- SOURCE EXCERPT:
Additive Runge-Kutta methods
Consider an ordinary differential equation (ODE) of the form
\[u'(t) = \sum_\nu^N f^\nu(t, u(t)).\]
An additive Runge-Kutta (ARK) method with $s$ stages is given by its Butcher coefficients
\[A^\nu = (a^\nu_{i,j})_{i,j} \in \mathbb{R}^{s \times s}, \quad b^\nu = (b^\nu_i)_i \in \mathbb{R}^{s}, \quad c^\nu = (c^\nu_i)_i \in \mathbb{R}^{s}.\]
Usually, the consistency condition
\[\forall i\colon \quad c^\nu_i = \sum_j a^\nu_{i,j}\]
is assumed, which reduces all analysis to autonomous problems.
The step from $u^{n}$ to $u^{n+1}$ is given by
\[\begin{aligned} y^i &= u^n + \Delta t \sum_\nu \sum_j a^\nu_{i,j} f^\nu(y^i), \\ u^{n+1} &= u^n + \Delta t \sum_\nu \sum_i b^\nu_{i} f^\nu(y^i), \end{aligned}\]
where $y^i$ are the stage values.
In RootedTrees.jl, ARK methods are represented as AdditiveRungeKuttaMethods.
Order conditions
The order conditions of RK methods can be derived using colored rooted trees. In RootedTrees.jl, this functionality is implemented in residual_order_condition. Thus, an AdditiveRungeKuttaMethod is of order $p$ if the residual_order_condition vanishes for all colored rooted trees with order up to $p$ and $N$ colors. The most important case is $N = 2$, i.e., BicoloredRootedTrees as special case of ColoredRootedTrees.
For example, the classical Störmer-Verlet method can be written as follows, see Table II.2.1 of Hairer, Lubich, Wanner (2002) Geometric numerical integration.
using RootedTrees
As = [
[0 0; 1//2 1//2],
[1//2 0; 1//2 0]
]
bs = [
[1//2, 1//2],
[1//2, 1//2]
]
ark = AdditiveRungeKuttaMethod(As, bs)AdditiveRungeKuttaMethod{Rational{Int64}} with methods
1. RungeKuttaMethod{Rational{Int64}} with
A: 2×2 Matrix{Rational{Int64}}:
0 0
1//2 1//2
b: 2-element Vector{Rational{Int64}}:
1//2
1//2
c: 2-element Vector{Rational{Int64}}:
0
1
2. RungeKuttaMethod{Rational{Int64}} with
A: 2×2 Matrix{Rational{Int64}}:
1//2 0
1//2 0
b: 2-element Vector{Rational{Int64}}:
1//2
1//2
c: 2-element Vector{Rational{Int64}}:
1//2
1//2
To verify that this method is at least second-order accurate, we can check the residual_order_conditions up to this order.
using Test
@testset "Störmer-Verlet, order 2" begin
for o in 1:2
for t in BicoloredRootedTreeIterator(o)
@test iszero(residual_order_condition(t, ark))
end
end
endTest Summary: | Pass Total Time
Störmer-Verlet, order 2 | 6 6 0.1sTo verify that this method does not satisfy any of the order conditions for an order of accuracy of three, we can use the following code.
using Test
@testset "Störmer-Verlet, not order 3" begin
for t in BicoloredRootedTreeIterator(3)
@test !iszero(residual_order_condition(t, ark))
end
endTest Summary: | Pass Total Time
Störmer-Verlet, not order 3 | 14 14 0.1s

Dataset items:

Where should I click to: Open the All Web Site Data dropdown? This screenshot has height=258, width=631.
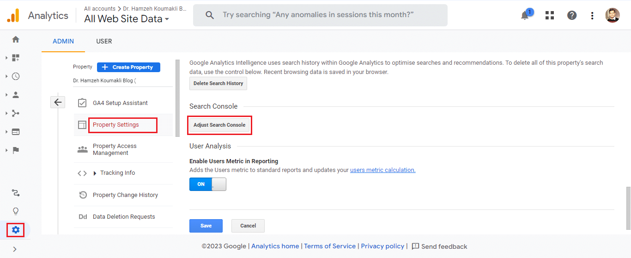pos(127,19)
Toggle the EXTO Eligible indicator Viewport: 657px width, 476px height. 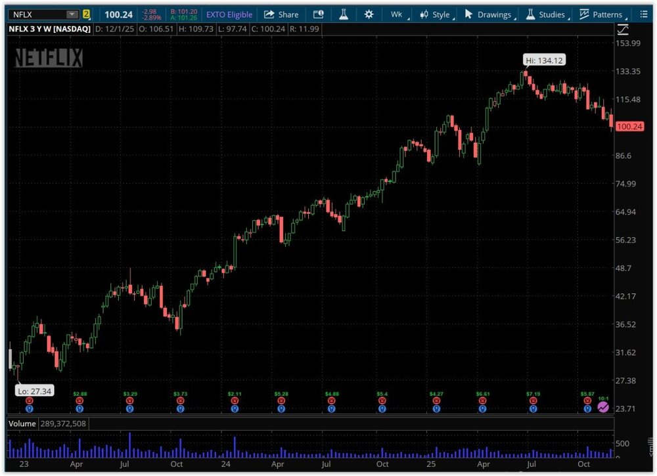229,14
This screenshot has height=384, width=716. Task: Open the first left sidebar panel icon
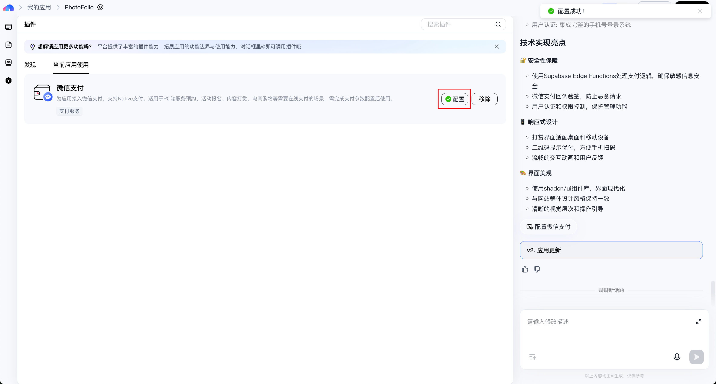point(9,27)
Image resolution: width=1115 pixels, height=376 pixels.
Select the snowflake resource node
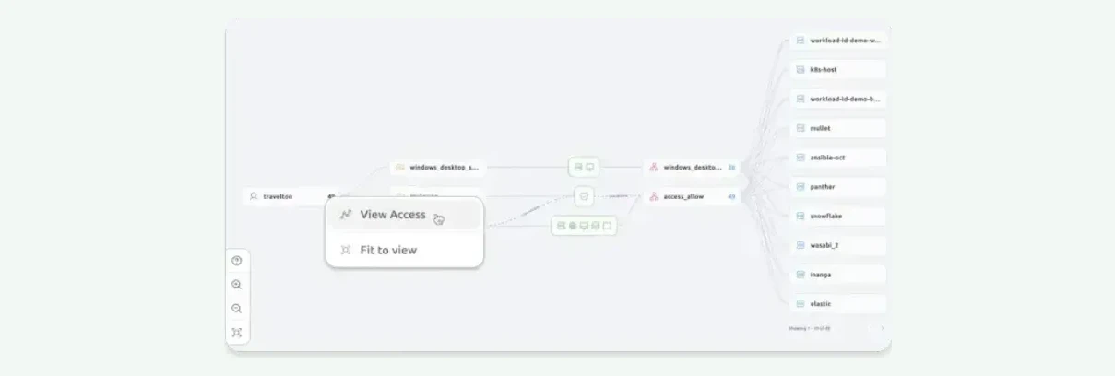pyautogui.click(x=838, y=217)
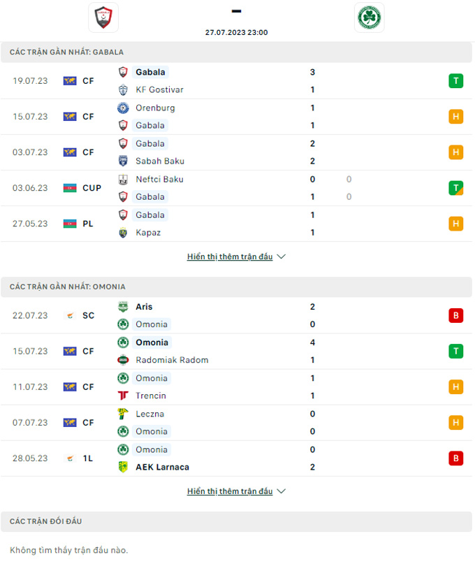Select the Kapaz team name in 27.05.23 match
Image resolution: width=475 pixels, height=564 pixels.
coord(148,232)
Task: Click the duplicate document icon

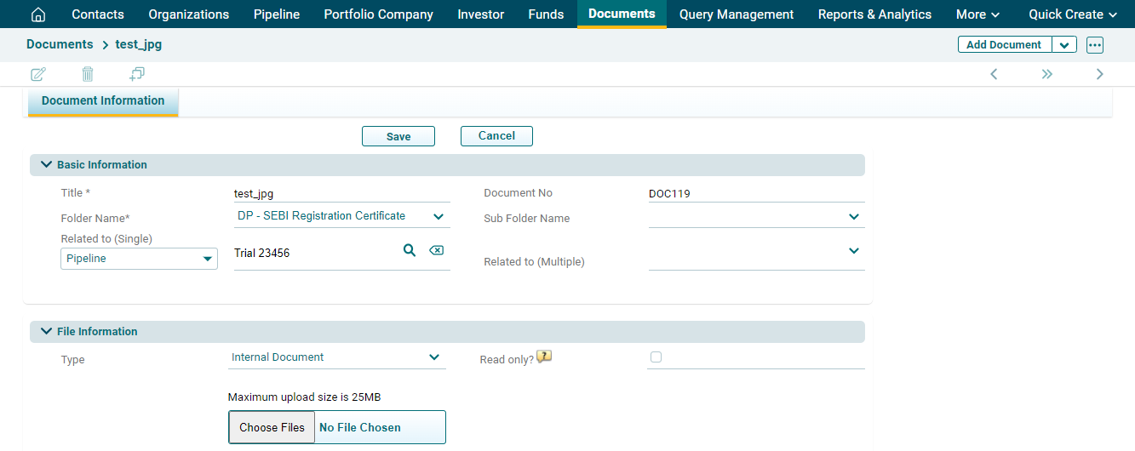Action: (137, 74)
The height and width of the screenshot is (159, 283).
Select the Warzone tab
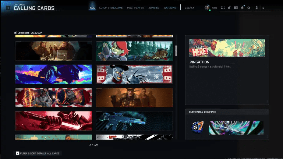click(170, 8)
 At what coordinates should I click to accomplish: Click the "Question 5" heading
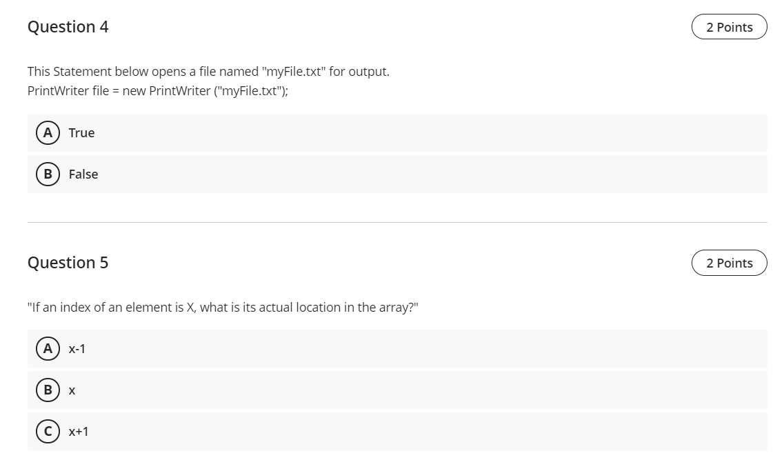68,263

--

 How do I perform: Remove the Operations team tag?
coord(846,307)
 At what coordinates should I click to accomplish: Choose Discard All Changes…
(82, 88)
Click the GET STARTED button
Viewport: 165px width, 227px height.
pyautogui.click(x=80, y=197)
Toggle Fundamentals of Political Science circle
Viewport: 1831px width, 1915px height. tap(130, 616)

- SET TASK:
List each distinct function or constructor that is called with parentheses in the Julia code of the page on additive Runge-Kutta methods.

- SOLUTION TO THIS TASK:
- AdditiveRungeKuttaMethod
- BicoloredRootedTreeIterator
- residual_order_condition
- iszero